Article ▸
# Self administered retirement trust



## howareya (19 Jun 2006)

I dont know if this should be in the pension section so please move if I have posted incorrectly.

I have been reading the thread in the property section about companies holding investment properties and the idea of a self administered retirement trust (SART) is a prominent idea of avoiding haveing the co. owning the property and instead buying it personally.

Could someone possible provide greater detail of how this (SART) works with regard to buying the investment property personally instead of through the company.


----------



## Marianne (19 Jun 2006)

Howareya, 

I think you're getting two different ideas jumbled.  

A Self Administereted Retirement Trust is a form of pension fund, whereby you make your own decisions as to what assets your pension fund holds, rather than leaving such decisions to a pension fund manager.  So you have a pension fund accumulated in the normal way (through contributions and/or a transfer from an existing scheme) and you decide that your pension fund buys a property as an asset.  It's important to note that the pension fund owns the asset and not you.  

This is totally different to the idea of a pension-backed mortgage.  Using a pension-backed mortgage, you get an interest-only mortgage to buy a property personally.  The original sum borrowed is repaid from the proceeds of your pension fund when you retire.

There are loads of threads on Askaboutmoney discussing both self-administered pensions and pension-backed mortgages.


----------



## howareya (19 Jun 2006)

Marianne,

I see the light.  Thanks very much all these pension options are very confusing to a novice.  
Just on the trust option is it possible to buy numerous investment properties.  Or is there specific guidelines to be followed within the trust.

Again thanks for previous reply


----------



## Marianne (21 Jun 2006)

It's permissible to buy as many properties as you can afford.  You cannot have any connection with the properties whatsoever (you / your company / anyone connected with you or your company actually using them, for example).  The limits on contributions you make to the Trust are the same as if such contributions were made to any other form of pension plan.


----------



## James Horgan (23 Aug 2009)

Hi Marianne
I'm new to this site and I'm also relatively new with my sart.  On the same theme as above can you tell me if my sart purchases a property as an investment it is possible for my sart to sell it back to me privately in a number of years? Current market value etc.
Thanks James


----------



## LDFerguson (24 Aug 2009)

James Horgan said:


> Hi Marianne
> I'm new to this site and I'm also relatively new with my sart. On the same theme as above can you tell me if my sart purchases a property as an investment it is possible for my sart to sell it back to me privately in a number of years? Current market value etc.
> Thanks James


 
No - self-dealing is prohibited.


----------

Written instruction 1 ▸ Give again the part of the retirement trust thread from "## LDFerguson (24" up to and including "self-dealing is prohibited.", word for word.

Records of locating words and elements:
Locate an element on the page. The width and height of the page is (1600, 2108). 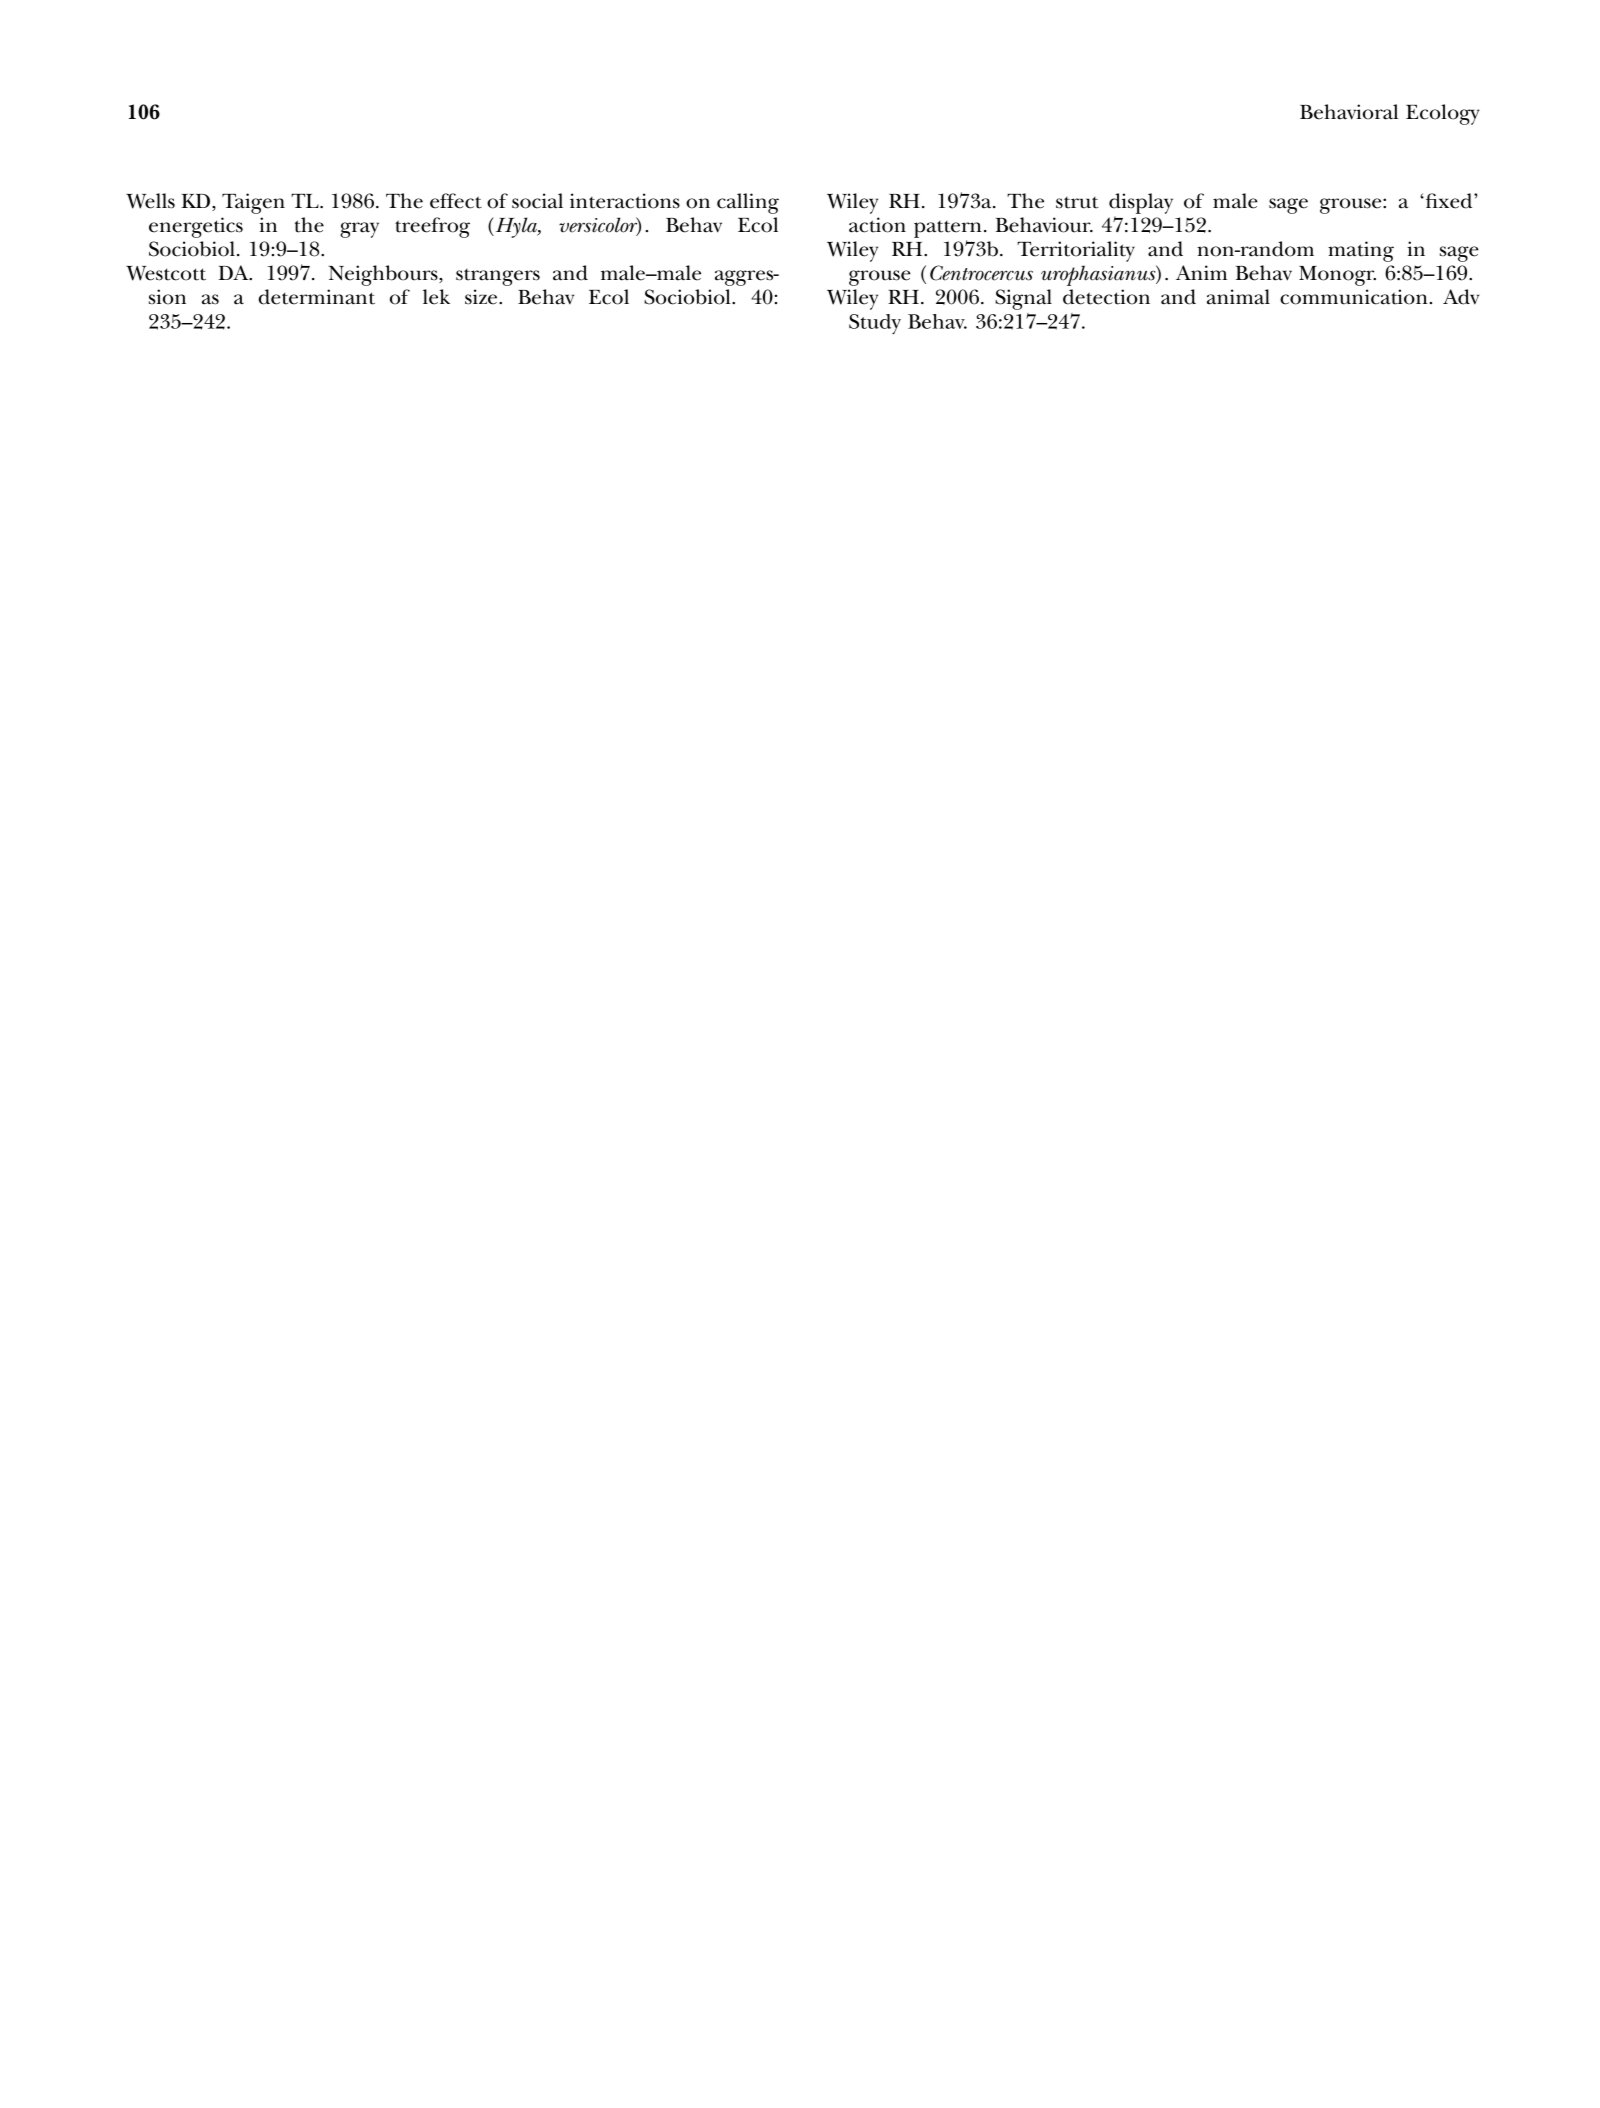
calling is located at coordinates (748, 203).
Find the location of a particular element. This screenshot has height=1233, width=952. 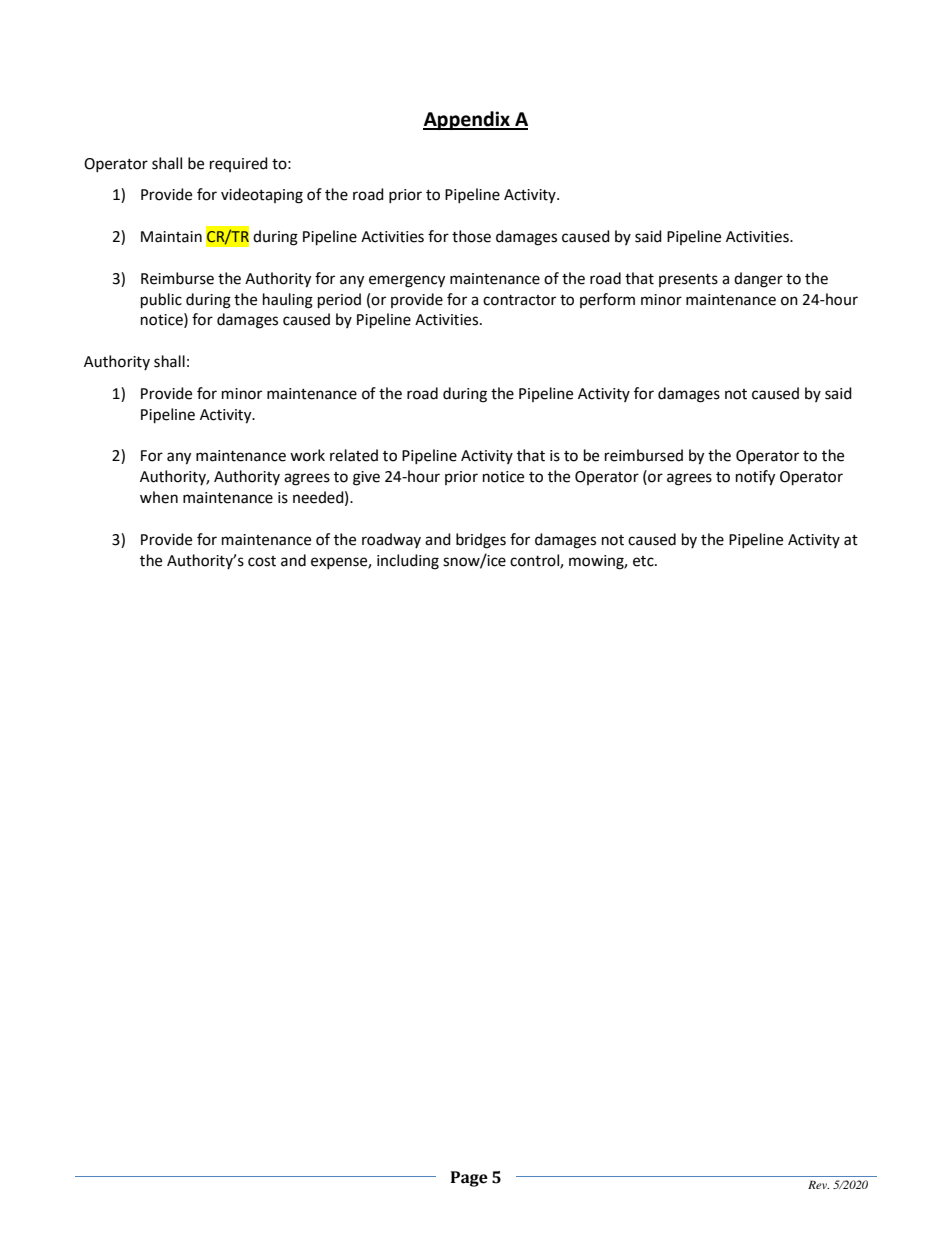

cost is located at coordinates (262, 561).
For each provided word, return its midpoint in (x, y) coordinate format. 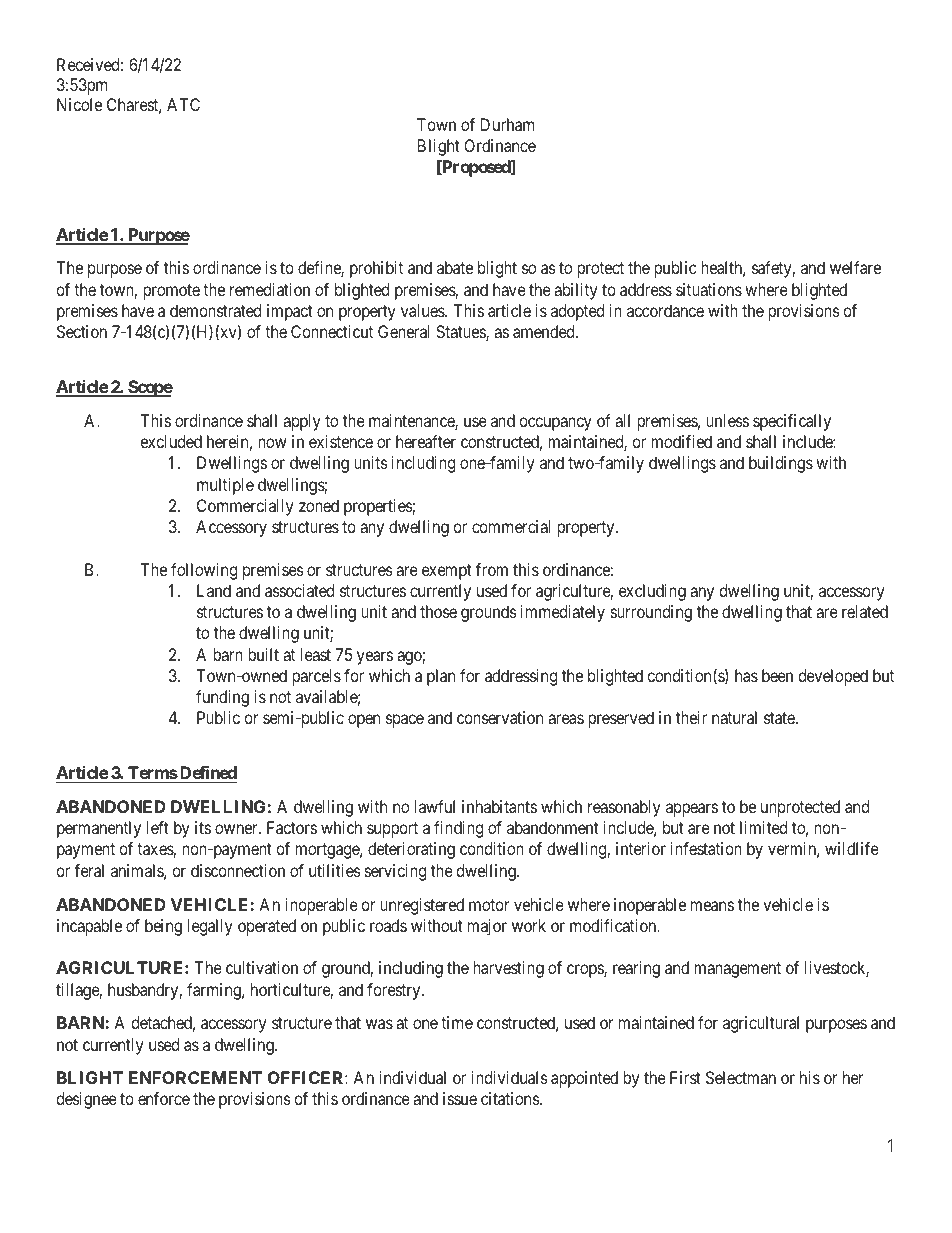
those (438, 611)
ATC (183, 104)
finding (458, 829)
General (404, 331)
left (158, 827)
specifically (792, 422)
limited (763, 827)
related (865, 611)
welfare (855, 267)
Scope (149, 388)
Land (214, 590)
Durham (507, 124)
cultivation (262, 967)
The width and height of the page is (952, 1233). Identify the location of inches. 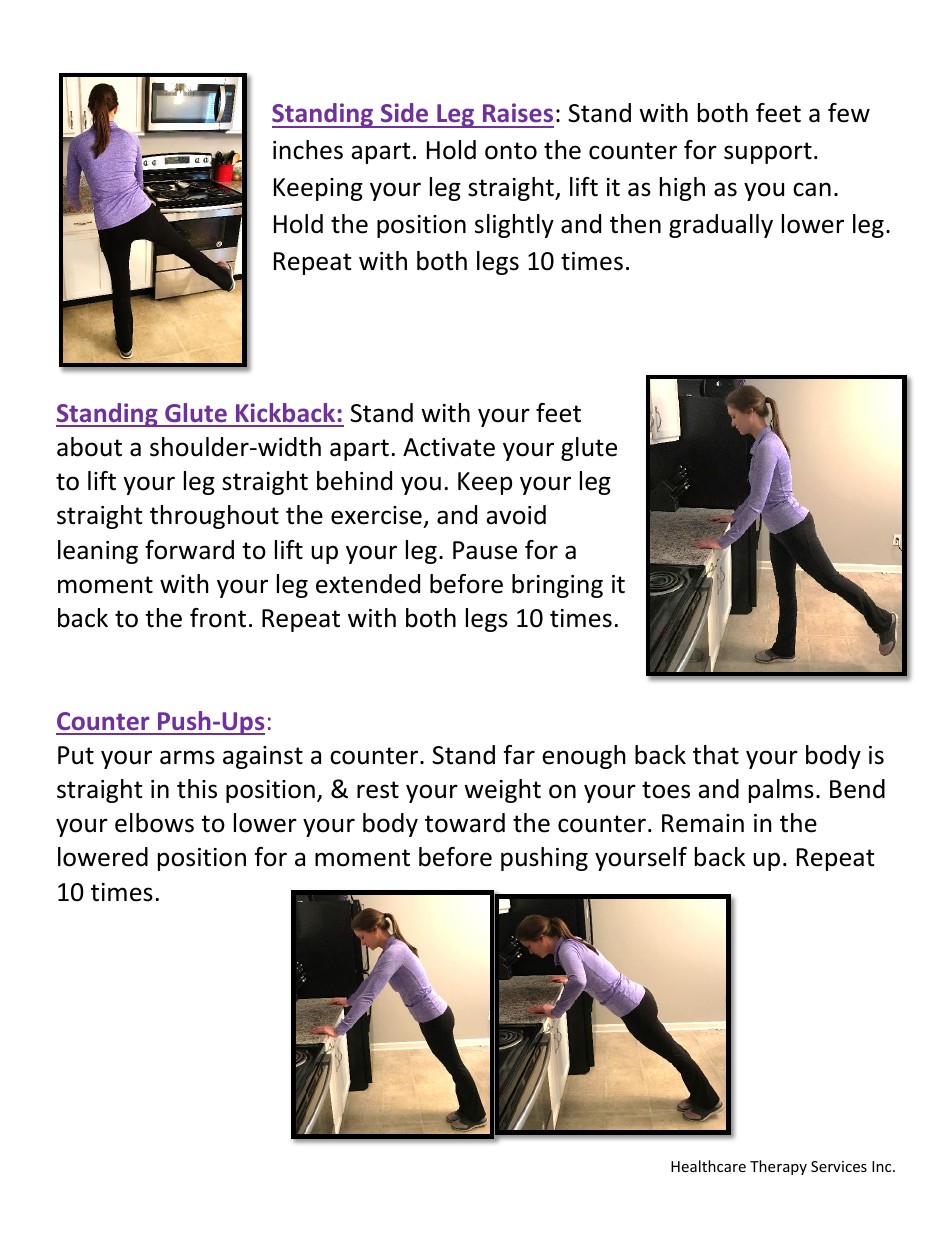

Written instruction 2 ▸ Swap "element" for "item" in the listing, from its first line up to and including the line with "cost is located at coordinates (262, 561).", and leave everything else as it is. Give back only those lines, without the pictures.

Correct answer 1 ▸
## LDFerguson (24 Aug 2009)

James Horgan said:


> Hi Marianne
> I'm new to this site and I'm also relatively new with my sart. On the same theme as above can you tell me if my sart purchases a property as an investment it is possible for my sart to sell it back to me privately in a number of years? Current market value etc.
> Thanks James


 
No - self-dealing is prohibited.

Correct answer 2 ▸
Locate an item on the page. The width and height of the page is (1600, 2108). 
calling is located at coordinates (748, 203).
Find the location of a particular item. This screenshot has height=1233, width=952. 

cost is located at coordinates (262, 561).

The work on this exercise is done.